EXTRAIT DE PAGE.
—————

Matthew Johnson est professeur à la faculté de médecine de l'université Johns Hopkins, expert dans le domaine des thérapies psychédéliques. Il a déjà mené des centaines de thérapies psychédéliques et en a supervisé tout autant avec des collègues, que ce soit pour aider des fumeurs ou accompagner des patients atteints de cancer. Lors de son intervention à la conférence Insight 2021, il a abordé les risques liés à l’absence de normes.
La thérapie psychédélique a été décrite pour la première fois dans un article scientifique à la fin des années 1950. Dans un environnement confortable, le patient portant un bandeau, les substances psychédéliques étaient administrés à fortes doses. Facteur primordial : ce processus était précédé d’une préparation intensive et l'établissement d'une relation de confiance avec le thérapeute. Johnson souligne qu'à l'époque déjà il ne s'agissait pas simplement de l'administration d'un médicament.
Avant la thérapie, le Pr Johnson prépare le patient aux éventuelles expériences difficiles de la thérapie, les «bad trips». Des patients ont trouvé que la thérapie était l'expérience la plus intensément effrayante de leur vie ; pourtant, il s’agissait pour certains d’anciens militaires ayant déja vécu une expérience de combat. D’après leurs témoignages, au cours d’une thérapie psychédélique on peut avoir l'impression de perdre la raison, de ne jamais pouvoir revenir, tout en vivant par exemple des expériences traumatiques antérieures.

—————

(Données d'ancrage par coordonnées de pixels)
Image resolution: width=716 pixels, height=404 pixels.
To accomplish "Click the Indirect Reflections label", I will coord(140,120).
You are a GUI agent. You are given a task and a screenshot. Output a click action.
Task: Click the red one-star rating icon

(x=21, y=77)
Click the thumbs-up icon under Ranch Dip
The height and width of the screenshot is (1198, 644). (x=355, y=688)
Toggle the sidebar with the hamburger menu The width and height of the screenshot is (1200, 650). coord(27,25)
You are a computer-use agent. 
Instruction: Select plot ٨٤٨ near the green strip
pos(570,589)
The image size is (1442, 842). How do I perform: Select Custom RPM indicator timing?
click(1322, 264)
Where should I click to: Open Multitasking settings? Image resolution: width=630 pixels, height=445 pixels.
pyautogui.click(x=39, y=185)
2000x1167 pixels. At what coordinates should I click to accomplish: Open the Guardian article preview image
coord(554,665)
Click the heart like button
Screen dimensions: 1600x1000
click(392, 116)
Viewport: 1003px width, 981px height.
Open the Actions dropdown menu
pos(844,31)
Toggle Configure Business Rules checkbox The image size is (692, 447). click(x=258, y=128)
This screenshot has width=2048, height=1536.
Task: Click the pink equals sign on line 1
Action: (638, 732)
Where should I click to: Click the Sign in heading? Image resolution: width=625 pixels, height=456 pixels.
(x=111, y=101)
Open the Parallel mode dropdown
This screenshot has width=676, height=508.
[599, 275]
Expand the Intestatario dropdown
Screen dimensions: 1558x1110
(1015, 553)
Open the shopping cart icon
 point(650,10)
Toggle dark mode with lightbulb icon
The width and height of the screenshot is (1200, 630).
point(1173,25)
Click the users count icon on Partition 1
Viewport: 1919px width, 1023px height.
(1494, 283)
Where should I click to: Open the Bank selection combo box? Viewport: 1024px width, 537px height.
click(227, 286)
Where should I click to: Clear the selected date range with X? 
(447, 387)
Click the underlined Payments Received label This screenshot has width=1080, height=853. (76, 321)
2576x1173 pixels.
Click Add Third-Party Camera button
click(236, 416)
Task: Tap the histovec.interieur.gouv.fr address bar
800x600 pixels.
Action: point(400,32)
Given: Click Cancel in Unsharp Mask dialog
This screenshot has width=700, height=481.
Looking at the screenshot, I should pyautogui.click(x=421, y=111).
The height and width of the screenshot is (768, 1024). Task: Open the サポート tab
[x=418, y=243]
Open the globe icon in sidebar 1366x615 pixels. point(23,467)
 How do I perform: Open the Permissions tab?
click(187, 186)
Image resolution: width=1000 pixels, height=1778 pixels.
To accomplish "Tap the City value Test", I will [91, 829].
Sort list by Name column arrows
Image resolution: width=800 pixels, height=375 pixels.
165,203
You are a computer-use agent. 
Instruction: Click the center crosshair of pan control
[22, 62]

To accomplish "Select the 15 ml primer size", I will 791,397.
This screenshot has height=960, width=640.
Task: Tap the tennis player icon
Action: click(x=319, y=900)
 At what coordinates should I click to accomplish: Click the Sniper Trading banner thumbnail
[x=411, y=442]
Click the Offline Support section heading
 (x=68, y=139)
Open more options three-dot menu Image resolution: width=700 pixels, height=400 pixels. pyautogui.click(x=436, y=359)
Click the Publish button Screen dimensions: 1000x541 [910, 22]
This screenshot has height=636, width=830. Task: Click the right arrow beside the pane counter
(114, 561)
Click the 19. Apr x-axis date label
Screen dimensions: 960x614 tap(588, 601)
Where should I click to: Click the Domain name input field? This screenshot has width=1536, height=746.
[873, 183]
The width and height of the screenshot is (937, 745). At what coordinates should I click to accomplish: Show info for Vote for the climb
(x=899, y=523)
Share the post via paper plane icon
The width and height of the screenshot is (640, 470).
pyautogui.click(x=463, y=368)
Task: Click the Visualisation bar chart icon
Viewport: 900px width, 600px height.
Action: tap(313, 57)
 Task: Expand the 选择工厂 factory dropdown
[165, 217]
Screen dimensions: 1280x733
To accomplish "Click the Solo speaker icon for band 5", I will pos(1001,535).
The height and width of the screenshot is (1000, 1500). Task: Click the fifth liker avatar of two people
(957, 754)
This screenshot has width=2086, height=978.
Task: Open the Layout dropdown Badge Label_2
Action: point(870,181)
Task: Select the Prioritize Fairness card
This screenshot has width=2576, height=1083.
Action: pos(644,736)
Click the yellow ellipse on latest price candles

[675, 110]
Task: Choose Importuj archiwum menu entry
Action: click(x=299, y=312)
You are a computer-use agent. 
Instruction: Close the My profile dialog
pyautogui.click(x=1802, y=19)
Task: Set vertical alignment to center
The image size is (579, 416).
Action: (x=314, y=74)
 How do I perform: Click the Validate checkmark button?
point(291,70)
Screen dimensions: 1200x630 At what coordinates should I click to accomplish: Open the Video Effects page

—————

À FAIRE.
Répondez aux questions suivantes à partir de l'extrait sur la thérapie psychédélique :
1. Dans quelle faculté Matthew Johnson est-il professeur ?
2. Quand la thérapie psychédélique a-t-elle été décrite pour la première fois dans un article scientifique ?
3. À quoi le Pr Johnson prépare-t-il le patient avant la thérapie ?

RÉSULTAT.
1. À la faculté de médecine de l'université Johns Hopkins.
2. À la fin des années 1950.
3. Aux éventuelles expériences difficiles de la thérapie, les « bad trips ».